Голоса безмолвия - страница 15



Но если готическое распятие становится статуей потому, что является произведением искусства, то особое соотношение его линий и объема, которое и делает его произведением искусства, является выражением художественного чувства, не сводимого к воле художника: оно ни в коем случае не родственно современному распятию, нарисованному талантливым атеистом и не выражающему ничего, кроме таланта последнего. Это предмет, это скульптура, но это также и распятие. Вызывающая наше восхищение готическая голова трогает нас не только соотношением «объемов», но и тем, что мы видим в ней далекий отблеск лика готического Христа. Она и есть Христос. Мы плохо понимаем, откуда берется аура, окружающая шумерскую статую, зато точно знаем, что у кубистской скульптуры никакой ауры нет. В мире, где самое имя Христа будет забыто, статуя из Шартра останется статуей, а если в этом мире сохранится понятие искусства, то она по-прежнему будет говорить. Каким языком? А каким языком говорят до сих пор плохо изученные изображения доколумбовой эпохи, галльские монеты и бронзовые пластины степных народов, если мы даже не знаем, кто их отлил? Каким языком говорят бизоны со стен пещер?
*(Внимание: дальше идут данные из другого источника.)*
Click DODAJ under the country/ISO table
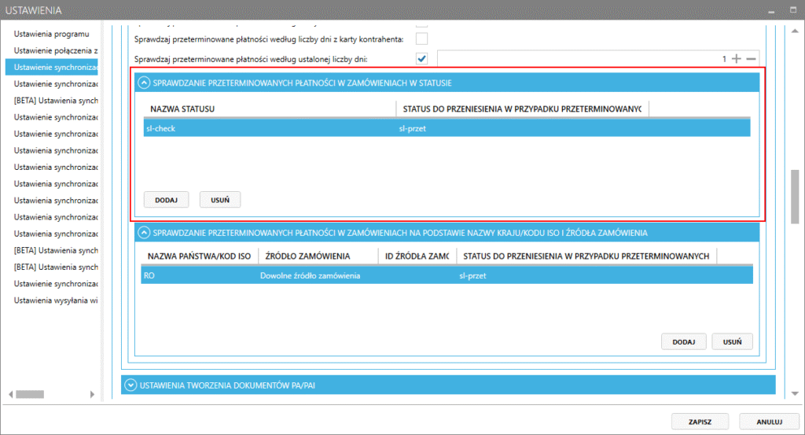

Хорошо бы знать, на какой глубинный зов нашего существа отзывается то или иное произведение искусства, и понимать, что это не всегда один и тот же зов. На всем Древнем Востоке ваятели изображали богов, но не случайным образом; художники находили стили, которые навязывали своим изображениям и навязывали стилям изменения. Скульптура «служила» изображению богов, а искусство – выражению и, вероятно, обогащению особых отношений человека с сакральным. В Греции скульпторы еще ваяли богов; художники оторвали этих богов от ужаса, смерти и сферы нечеловеческого. Теократический дух Востока распространил стиль, найденный для изображения сакральных фигур, на профанные предметы; египетская ложечка для румян кажется изготовленной для умерших женщин. Греции Гермеса и Амфитрита удалось навязать богам идеальные человеческие формы; если в обоих случаях искусство обращалось к изображению богов, то очевидно, что оно играло на разных струнах человеческой души.

Мы знаем, насколько фундаментально различаются чувства, которым отвечает живопись династии Сун, «Пьета» из монастыря Вильнёв, «Адам» Микеланджело и картины Фрагонара, Сезанна или Брака, и даже внутри христианства – росписи Катакомб и фрески Ватикана, живопись Джотто и Тициана. Но мы рассуждаем об этих произведениях как о живописи, как если бы они принадлежали к одной и той же области. Искусство подчинялось многим из этих образов, а мы их все подчиняем искусству. Если бы все единодушно согласились, что высшее предназначение искусства – служить политике или воздействовать на зрителя подобно рекламе, то наш музей художественного наследия полностью преобразился бы меньше, чем за век.

Дело в том, что наш музей сложился, когда восторжествовала идея, что каждый художник стремится делать то, что мы называем картиной, и наполнился картинами, отвечающими нашему понятию об искусстве. Мертвые формы появляются в ответ на призыв живых форм. XVII век считал готику неумелой потому, что известные скульпторы, с именами которых ассоциировались Средние века, действительно были не так умелы, как Жирардон, но главным образом потому, что, вздумай его современники ваять так, как ваяли мастера готики, им бы точно не хватило умения. Эта проекция настоящего в прошлое продолжается до сих пор, но, если кто-нибудь из наших скульпторов решит работать в дороманской технике, мы не обвиним его в неумелости, а назовем экспрессионистом. И будем говорить о возрождении дороманского стиля. На первый план выйдет Уччелло, а Гверчино исчезнет. (Как заинтересоваться Гверчино? Бог мой, да как Веласкес, покупавший его картины для короля Испании.) На службе самых укорененных европейских ценностей последовательно оказались искусства не просто разные, но и враждебные: XVII век, в особенности Лабрюйер, охаивает готику и восторгается античной скульптурой и архитектурой, но не потому, что видит в них блестящую стилизацию, а потому, что считает их естественными; точно так же романтизм будет восхищаться естественностью готики, противопоставляя ее искусству XVII века. Подобно этой метаморфозе естественности, всякое возрождение проецирует в прошлое – вместе с искусством и его открытиями – обширные теневые зоны. Наш Уччелло – не тот, кем он был в действительности, и не тот, каким его видел XVII век, как, впрочем, и наш Гверчино.